Spacenews.com's The sound and fury over a NASA authorization bill says that a NASA authorization bill isn't required and most years the US Congress doesn't pass one.
Question: If that's so, then what useful purpose do activities and deliberations NASA authorization bills serve?
However, left out of many discussions about the bill is this key fact: the bill doesn’t actually need to get through that legislative process. A NASA authorization bill is not required for the agency to operate, and most years Congress does not pass one.
That’s important because it’s unlikely that the bill would become law in anything like its current form. The House bill differs significantly from a NASA authorization bill introduced in the Senate in November, which lacks the language about a 2028 lunar return or how to develop a lunar lander.

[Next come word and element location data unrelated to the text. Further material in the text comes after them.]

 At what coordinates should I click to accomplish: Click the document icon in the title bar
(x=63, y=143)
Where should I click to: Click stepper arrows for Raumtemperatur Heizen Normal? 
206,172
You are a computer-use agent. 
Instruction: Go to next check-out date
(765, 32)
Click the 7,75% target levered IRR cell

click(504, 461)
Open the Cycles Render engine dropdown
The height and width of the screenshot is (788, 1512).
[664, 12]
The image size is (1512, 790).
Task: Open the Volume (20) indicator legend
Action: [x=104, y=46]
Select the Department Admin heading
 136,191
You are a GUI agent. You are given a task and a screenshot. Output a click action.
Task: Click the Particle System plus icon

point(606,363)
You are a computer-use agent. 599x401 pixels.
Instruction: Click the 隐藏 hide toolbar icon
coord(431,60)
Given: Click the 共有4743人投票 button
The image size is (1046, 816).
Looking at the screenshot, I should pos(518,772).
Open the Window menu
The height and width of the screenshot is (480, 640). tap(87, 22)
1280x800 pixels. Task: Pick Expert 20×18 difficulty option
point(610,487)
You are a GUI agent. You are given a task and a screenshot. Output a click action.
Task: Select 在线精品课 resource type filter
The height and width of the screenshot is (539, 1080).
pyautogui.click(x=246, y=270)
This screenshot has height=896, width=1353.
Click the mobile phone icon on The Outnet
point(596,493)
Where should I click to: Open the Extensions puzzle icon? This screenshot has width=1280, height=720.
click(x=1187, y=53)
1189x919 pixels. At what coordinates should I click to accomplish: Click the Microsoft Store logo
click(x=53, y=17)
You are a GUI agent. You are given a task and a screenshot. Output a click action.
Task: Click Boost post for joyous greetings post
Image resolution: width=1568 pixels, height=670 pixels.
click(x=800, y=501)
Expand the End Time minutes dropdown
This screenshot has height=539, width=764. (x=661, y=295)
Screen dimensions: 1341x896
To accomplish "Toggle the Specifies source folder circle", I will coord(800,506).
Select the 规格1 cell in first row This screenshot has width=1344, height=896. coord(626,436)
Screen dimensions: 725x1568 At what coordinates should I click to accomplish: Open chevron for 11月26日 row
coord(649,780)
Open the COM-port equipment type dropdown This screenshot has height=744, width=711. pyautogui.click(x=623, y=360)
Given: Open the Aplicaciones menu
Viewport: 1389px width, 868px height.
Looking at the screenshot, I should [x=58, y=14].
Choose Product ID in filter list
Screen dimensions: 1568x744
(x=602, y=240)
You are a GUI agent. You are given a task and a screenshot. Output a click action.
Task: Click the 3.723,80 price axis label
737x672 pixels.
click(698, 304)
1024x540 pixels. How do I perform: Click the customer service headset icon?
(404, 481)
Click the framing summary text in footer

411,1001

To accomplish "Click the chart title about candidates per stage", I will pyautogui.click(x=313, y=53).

Assuming the Senate passes its NASA bill — it cleared the Senate Commerce Committee last year but hasn’t been taken up by the full Senate — it would need to be reconciled with the House bill.
Moreover, getting anything through the Senate requires a process known as unanimous consent, a streamlined approach that can be halted if just one senator objects. “Typically, all NASA bills, all space bills, pass by unanimous consent,” said Alicia Brown, a Democratic staff member on the Senate Commerce Committee, during a panel discussion last month at the Commercial Space Transportation Conference. “It’s a pretty high threshold.”